--- START ---

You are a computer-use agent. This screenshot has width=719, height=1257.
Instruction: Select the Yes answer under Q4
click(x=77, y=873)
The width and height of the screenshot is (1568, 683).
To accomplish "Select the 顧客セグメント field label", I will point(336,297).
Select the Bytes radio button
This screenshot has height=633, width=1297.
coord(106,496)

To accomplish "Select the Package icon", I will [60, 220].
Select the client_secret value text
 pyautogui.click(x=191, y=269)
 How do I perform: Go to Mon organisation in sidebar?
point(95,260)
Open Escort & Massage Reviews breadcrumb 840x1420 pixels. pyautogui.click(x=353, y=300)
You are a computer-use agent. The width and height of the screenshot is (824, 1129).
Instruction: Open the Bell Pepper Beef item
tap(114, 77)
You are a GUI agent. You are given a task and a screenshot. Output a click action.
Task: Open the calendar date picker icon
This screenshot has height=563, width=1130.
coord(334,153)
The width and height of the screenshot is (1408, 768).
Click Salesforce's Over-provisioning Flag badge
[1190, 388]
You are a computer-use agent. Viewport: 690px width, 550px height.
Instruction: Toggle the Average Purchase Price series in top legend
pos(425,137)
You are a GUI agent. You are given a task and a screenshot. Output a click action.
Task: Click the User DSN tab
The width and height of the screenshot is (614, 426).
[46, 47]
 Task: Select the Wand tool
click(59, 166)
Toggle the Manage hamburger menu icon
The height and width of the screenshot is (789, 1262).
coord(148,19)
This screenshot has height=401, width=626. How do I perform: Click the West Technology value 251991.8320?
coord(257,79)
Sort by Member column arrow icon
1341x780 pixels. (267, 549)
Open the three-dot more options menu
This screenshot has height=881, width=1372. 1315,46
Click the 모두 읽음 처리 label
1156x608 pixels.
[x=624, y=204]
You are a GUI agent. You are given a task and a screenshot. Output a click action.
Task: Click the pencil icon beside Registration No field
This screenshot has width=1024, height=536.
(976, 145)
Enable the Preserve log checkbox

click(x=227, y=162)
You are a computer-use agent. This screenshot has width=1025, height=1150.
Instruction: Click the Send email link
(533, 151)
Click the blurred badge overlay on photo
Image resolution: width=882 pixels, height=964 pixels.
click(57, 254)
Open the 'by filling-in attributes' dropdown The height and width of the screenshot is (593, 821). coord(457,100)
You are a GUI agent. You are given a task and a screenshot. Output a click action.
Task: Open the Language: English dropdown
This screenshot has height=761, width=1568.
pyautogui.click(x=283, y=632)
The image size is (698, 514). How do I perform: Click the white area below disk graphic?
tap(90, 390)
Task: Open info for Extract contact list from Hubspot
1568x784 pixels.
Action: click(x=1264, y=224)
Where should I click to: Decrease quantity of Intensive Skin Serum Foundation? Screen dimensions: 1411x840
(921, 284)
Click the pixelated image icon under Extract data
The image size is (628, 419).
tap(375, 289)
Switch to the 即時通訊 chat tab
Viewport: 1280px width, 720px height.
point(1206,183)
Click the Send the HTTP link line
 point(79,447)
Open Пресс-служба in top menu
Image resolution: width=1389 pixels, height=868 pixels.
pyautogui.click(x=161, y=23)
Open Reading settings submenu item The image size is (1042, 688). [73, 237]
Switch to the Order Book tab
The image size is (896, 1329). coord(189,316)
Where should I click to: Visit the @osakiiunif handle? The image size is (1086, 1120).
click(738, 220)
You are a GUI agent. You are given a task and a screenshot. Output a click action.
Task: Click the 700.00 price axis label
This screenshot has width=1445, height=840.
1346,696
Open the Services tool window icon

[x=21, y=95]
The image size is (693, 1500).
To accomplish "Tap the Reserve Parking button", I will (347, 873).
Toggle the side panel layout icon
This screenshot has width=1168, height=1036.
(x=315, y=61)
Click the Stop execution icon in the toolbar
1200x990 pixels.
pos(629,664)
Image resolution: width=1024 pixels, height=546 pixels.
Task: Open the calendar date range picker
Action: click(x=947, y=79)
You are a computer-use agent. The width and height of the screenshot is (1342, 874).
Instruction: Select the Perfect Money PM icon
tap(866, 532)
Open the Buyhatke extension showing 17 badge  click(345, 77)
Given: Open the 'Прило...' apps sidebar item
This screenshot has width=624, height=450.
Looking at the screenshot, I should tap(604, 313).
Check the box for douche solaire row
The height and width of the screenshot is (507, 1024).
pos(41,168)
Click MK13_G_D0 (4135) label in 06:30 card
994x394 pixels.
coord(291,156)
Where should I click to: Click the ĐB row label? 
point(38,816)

--- END ---

### Required work
Would you copy each line of the data exactly as it appears above?

### Response area
You are a computer-use agent. This screenshot has width=719, height=1257.
Instruction: Select the Yes answer under Q4
click(x=77, y=873)
The width and height of the screenshot is (1568, 683).
To accomplish "Select the 顧客セグメント field label", I will point(336,297).
Select the Bytes radio button
This screenshot has height=633, width=1297.
coord(106,496)

To accomplish "Select the Package icon", I will [60, 220].
Select the client_secret value text
 pyautogui.click(x=191, y=269)
 How do I perform: Go to Mon organisation in sidebar?
point(95,260)
Open Escort & Massage Reviews breadcrumb 840x1420 pixels. pyautogui.click(x=353, y=300)
You are a computer-use agent. The width and height of the screenshot is (824, 1129).
Instruction: Open the Bell Pepper Beef item
tap(114, 77)
You are a GUI agent. You are given a task and a screenshot. Output a click action.
Task: Open the calendar date picker icon
This screenshot has height=563, width=1130.
coord(334,153)
The width and height of the screenshot is (1408, 768).
Click Salesforce's Over-provisioning Flag badge
[1190, 388]
You are a computer-use agent. Viewport: 690px width, 550px height.
Instruction: Toggle the Average Purchase Price series in top legend
pos(425,137)
You are a GUI agent. You are given a task and a screenshot. Output a click action.
Task: Click the User DSN tab
The width and height of the screenshot is (614, 426).
[46, 47]
 Task: Select the Wand tool
click(59, 166)
Toggle the Manage hamburger menu icon
The height and width of the screenshot is (789, 1262).
coord(148,19)
This screenshot has height=401, width=626. How do I perform: Click the West Technology value 251991.8320?
coord(257,79)
Sort by Member column arrow icon
1341x780 pixels. (267, 549)
Open the three-dot more options menu
This screenshot has height=881, width=1372. 1315,46
Click the 모두 읽음 처리 label
1156x608 pixels.
[x=624, y=204]
You are a GUI agent. You are given a task and a screenshot. Output a click action.
Task: Click the pencil icon beside Registration No field
This screenshot has width=1024, height=536.
(976, 145)
Enable the Preserve log checkbox

click(x=227, y=162)
You are a computer-use agent. This screenshot has width=1025, height=1150.
Instruction: Click the Send email link
(533, 151)
Click the blurred badge overlay on photo
Image resolution: width=882 pixels, height=964 pixels.
click(57, 254)
Open the 'by filling-in attributes' dropdown The height and width of the screenshot is (593, 821). coord(457,100)
You are a GUI agent. You are given a task and a screenshot. Output a click action.
Task: Open the Language: English dropdown
This screenshot has height=761, width=1568.
pyautogui.click(x=283, y=632)
The image size is (698, 514). How do I perform: Click the white area below disk graphic?
tap(90, 390)
Task: Open info for Extract contact list from Hubspot
1568x784 pixels.
Action: click(x=1264, y=224)
Where should I click to: Decrease quantity of Intensive Skin Serum Foundation? Screen dimensions: 1411x840
(921, 284)
Click the pixelated image icon under Extract data
The image size is (628, 419).
tap(375, 289)
Switch to the 即時通訊 chat tab
Viewport: 1280px width, 720px height.
point(1206,183)
Click the Send the HTTP link line
 point(79,447)
Open Пресс-служба in top menu
Image resolution: width=1389 pixels, height=868 pixels.
pyautogui.click(x=161, y=23)
Open Reading settings submenu item The image size is (1042, 688). [73, 237]
Switch to the Order Book tab
The image size is (896, 1329). coord(189,316)
Where should I click to: Visit the @osakiiunif handle? The image size is (1086, 1120).
click(738, 220)
You are a GUI agent. You are given a task and a screenshot. Output a click action.
Task: Click the 700.00 price axis label
This screenshot has width=1445, height=840.
1346,696
Open the Services tool window icon

[x=21, y=95]
The image size is (693, 1500).
To accomplish "Tap the Reserve Parking button", I will (347, 873).
Toggle the side panel layout icon
This screenshot has width=1168, height=1036.
(x=315, y=61)
Click the Stop execution icon in the toolbar
1200x990 pixels.
pos(629,664)
Image resolution: width=1024 pixels, height=546 pixels.
Task: Open the calendar date range picker
Action: click(x=947, y=79)
You are a computer-use agent. The width and height of the screenshot is (1342, 874).
Instruction: Select the Perfect Money PM icon
tap(866, 532)
Open the Buyhatke extension showing 17 badge  click(345, 77)
Given: Open the 'Прило...' apps sidebar item
This screenshot has width=624, height=450.
Looking at the screenshot, I should tap(604, 313).
Check the box for douche solaire row
The height and width of the screenshot is (507, 1024).
pos(41,168)
Click MK13_G_D0 (4135) label in 06:30 card
994x394 pixels.
coord(291,156)
Where should I click to: Click the ĐB row label? 
point(38,816)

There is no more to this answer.